GCP preemptible instances, but make them ML APIs
A Python library that wraps the tedious parts of deploying a model to a cheap, auto-restarting GCP instance with HTTPS and OAuth2.

What it does
BudgetML deploys a single ML model as a FastAPI inference service on Google Cloud Platform preemptible instances—roughly 80% cheaper than standard VMs. It handles SSL certificates, OAuth2 password protection, and auto-restart on preemption, all behind a few lines of Python. You write a Predictor class with load() and predict() methods, pass it to budgetml.launch(), and get a Swagger UI endpoint.
The interesting bit
The project leans into the trade-off most deployment tools pretend doesn’t exist: production-grade orchestration is overkill for a solo model, but serverless functions get expensive and memory-starved at scale.
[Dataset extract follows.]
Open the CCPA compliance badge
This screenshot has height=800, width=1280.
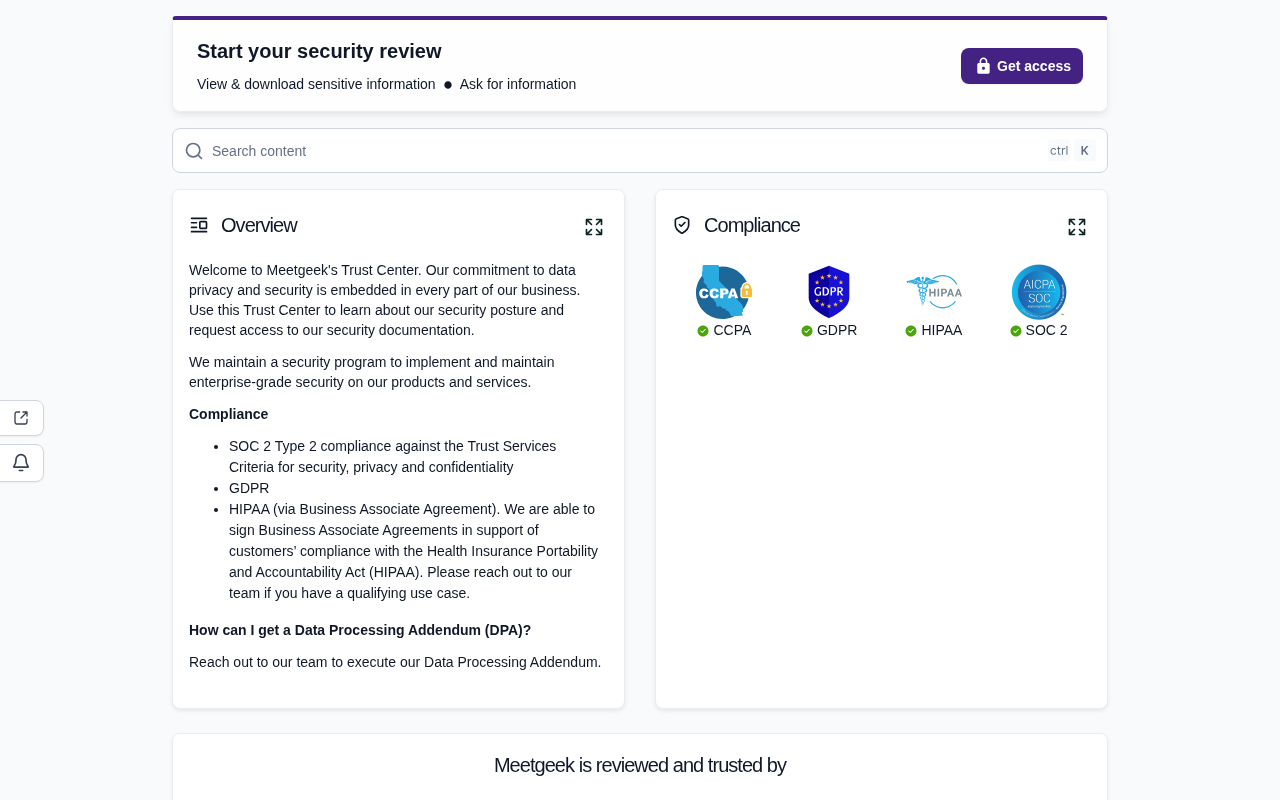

BudgetML’s angle is embracing the preemptible instance—GCP’s bargain-bin VM that gets shut down every 24 hours—and automating the resurrection loop so downtime stays in the “few minutes” range. It’s a hack dressed up as a library, which is honest about its limits.
Key highlights
- Automatic FastAPI server and Swagger docs generation from a Python class
- Built-in Let’s Encrypt SSL via docker-swag; no manual certificate wrangling
- OAuth2 password/Bearer auth out of the box
- Auto-restart on preemption with claimed “99% uptime” despite ~24-hour forced shutdowns
- Cost comparison in README shows $46–$370/month savings vs. standard
e2-highmeminstances (pricing as of January 2021)
Caveats
- Not actively maintained: README prominently states the authors are looking for a new maintainer
- GCP-only, single-cloud: No AWS or Azure equivalents; you’re buying into Google’s preemptible pricing model
- Not production-grade: Authors explicitly warn against “full-fledged production-ready setup”; serious workloads are directed to ZenML, their sibling project
- Pricing data is stale: Cost comparison cites January 2021 GCP pricing
Verdict
Good for data scientists who need a cheap, quick HTTPS endpoint for a side project or prototype and already live in GCP. Skip it if you need multi-region reliability, active maintenance, or aren’t comfortable with the preemptible-instance lottery.